Ogni scatto della testa, sussulto delle anche, tamburellare dei piedi, ogni ondeggiare delle dita, delle spalle, del corpo tutto, ogni battito della musica e del cuore in “Bob Fosse Dancin’ ” è piacere, gioia di vivere, sensualità al suo apogeo.
Creato nel 1978, il musical non ha trama. E’ stato dimostrato che la trama fa male alla salute, spiega scherzando nell’introduzione un danzatore prima dell’esplosione di musica e danza, ma l’idea di un musical senza storia ai tempi non era piaciuta ai critici. Ad accettarla con entusiasmo fu il pubblico: lo show rimase in scena per 4 anni vincendo 7 nominations ed un Tony per la coreografia a Fosse. Anche stavolta, nel riallestimento ad opera di Wayne Cilento, uno dei ballerini della produzione originale, il pubblico sembra gradire moltissimo di non dover seguire la trama. Ogni numero è segnato da applausi, ogni sequenza da esclamazioni di entusiasmo.

“Lo show è sul puro piacere della danza – aveva detto Fosse allora – Dopo tutto quando vai a vedere una serata di balletto non ti aspetti che una coreografia abbia niente a che fare con l’altra, no? I brani funzionano da soli o non funzionano, ho la sensazione di scuotere delle rigide regole in termini di come dovrebbe essere un musical: al diavolo! Io do il meglio di me.”
Molti i tentativi in questi 45 anni di rimettere in scena il musical, tutti falliti. Stavolta l’allestimento gode dell’ok della figlia di Fosse e Gwen Verdon, Nicole, è stato ridotto da tre a due atti, ma sono stati inseriti brani da altri show di Fosse. Come un montaggio da “Big Deal on Madonna Street”, un numero rielaborato, “Big City Mime”, per il quale Cilento ha assemblato pezzi da “Pippin,” “Sweet Charity,” e “Liza with a Z”.
Una delle caratteristiche che più colpiscono nello show, è l’eterogeneità dei danzatori. I 22 ballerini hanno dai 19 ai 45 anni, appartengono ad ogni etnia, altezza, taglia e genere, sono gay, non binari, compongono cioè un panorama umano molto diverso come è la società oggi, in particolare a New York.

Il corpo del danzatore è uno strumento, spiega una danzatrice nel primo atto, interpretando il suono di ognuno. Ho scelto di danzare e non farei altro, dice sostanzialmente un altro alla fine del secondo: è stato così per Fosse, è stata la sua vita, la sua filosofia.

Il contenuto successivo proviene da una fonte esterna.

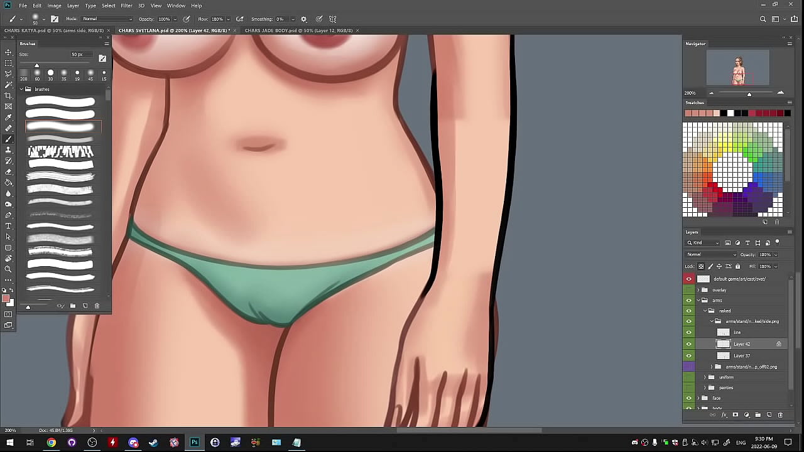804x452 pixels.
Task: Expand the overlay layer group
Action: [x=698, y=290]
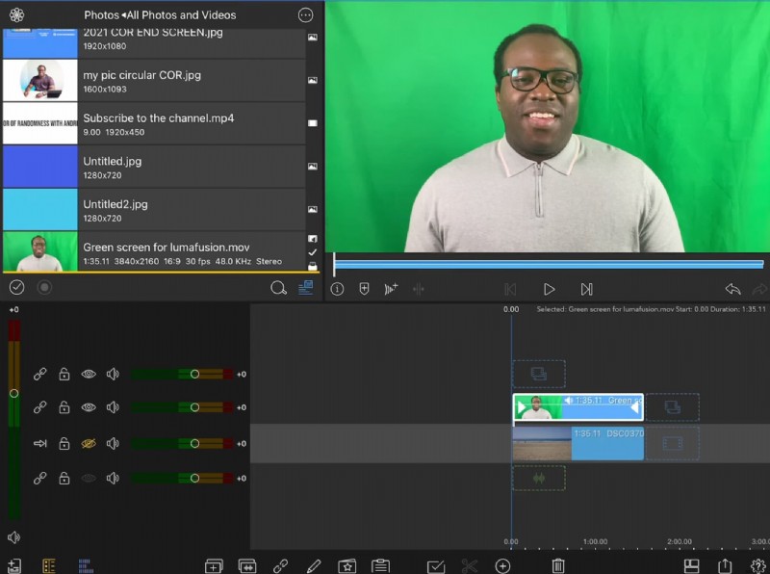Image resolution: width=770 pixels, height=574 pixels.
Task: Select the pencil editing tool
Action: (x=313, y=565)
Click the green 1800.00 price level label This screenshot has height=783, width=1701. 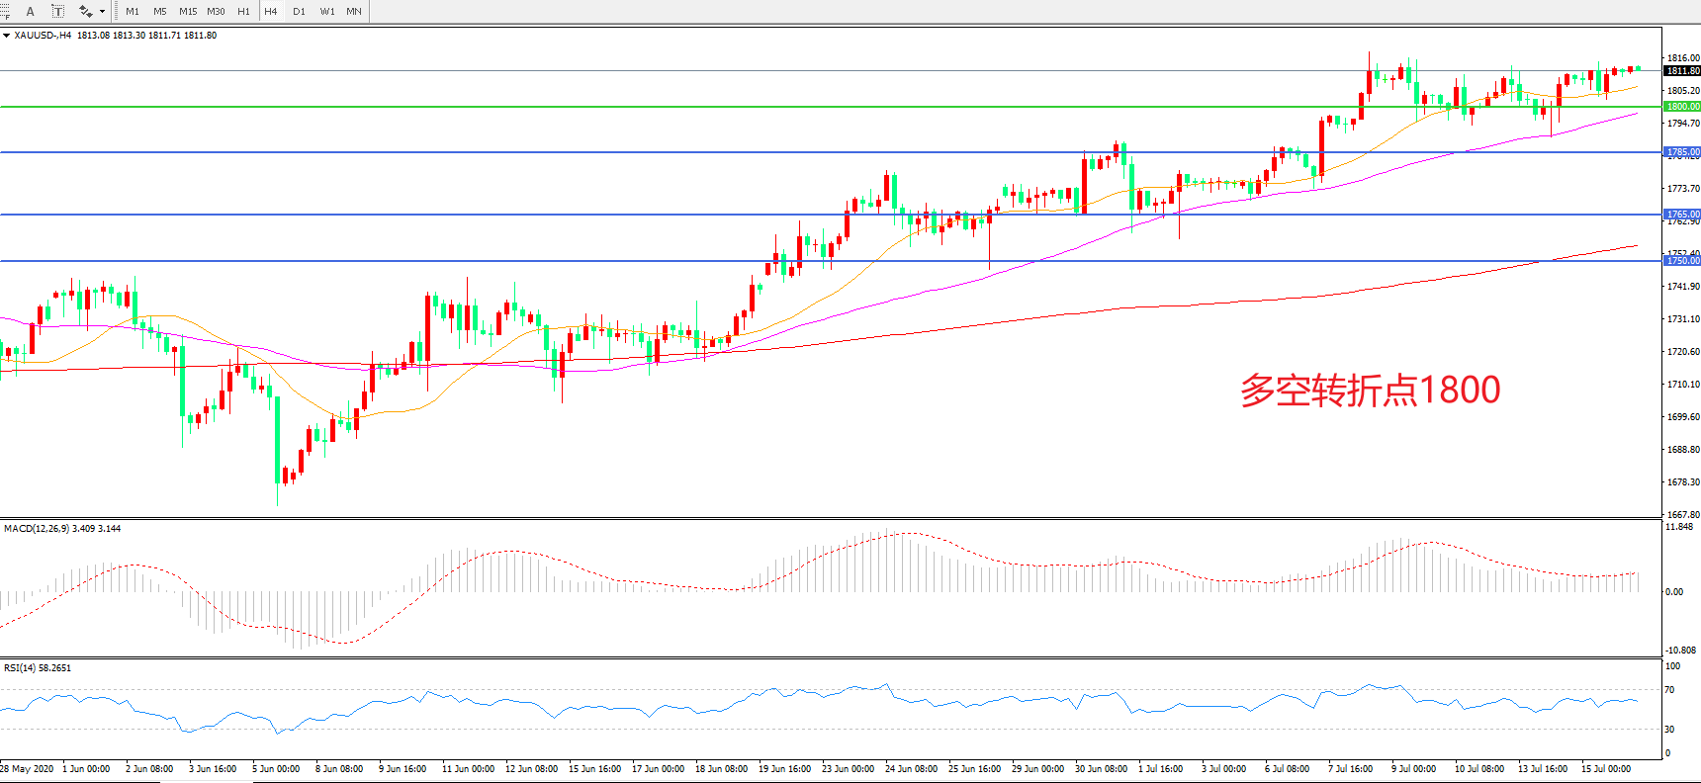(x=1682, y=107)

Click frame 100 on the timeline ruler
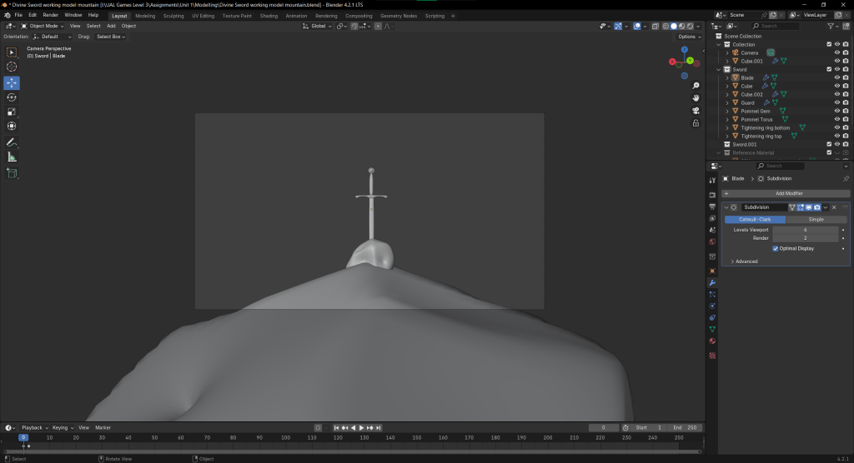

Danzare fino allo spasimo, coreografare 24 ore al giorno, bevendo scotch, tirando coca, cambiando donne, compagne, mogli, come ha confessato alla rivista Rolling Stone, senza fermarsi mai, per divorare la vita. Nato in una famiglia musicale, il padre lavorava nel vaudeville, la madre suonava il ragtime, Fosse ha cominciato ragazzino a ballare nei night club di spogliarelliste di Chicago per pagarsi le lezioni di tap, ed esibirsi in un duo di tap, i Riff Brothers. Non ha più smesso di ballare, poi coreografare e dirigere. Nel ’61 in un musical contro la guerra “The conquering hero”, ha coreografato un pas de deux per due danzatori vestiti da marines. Scandalo! Membri del Congresso hanno protestato all’idea che i marines potessero essere rappresentati come gay e i produttori lo hanno licenziato. Era avanti nei tempi. In “Dancin’ ” c’è un pas de deux fra un uomo e un trans e il pubblico ha molto applaudito.
Bellissimo il primo numero del primo atto, dopo la coreografia iniziale, ambientato in una prigione. “Recollections of an Old Dancer,” è un omaggio all’eredità della danza dei neri americani, lo spirito di Bill Robinson danza quasi un controcanto insieme al prigioniero. Fantastico l’inizio del secondo atto “Sing, Sing, Sing,” sulla musica di Louis Prima resa famoso da Benny Goodman. Non funziona “America”, la sequenza patriottica del secondo atto e altri brani, ma sono in minoranza rispetto alle coreografie che fanno venire voglia di alzarsi dalla poltrona e ballare, in un rito liberatorio collettivo. E cosa chiedere di più ad uno show se non due ore di divagante piacere?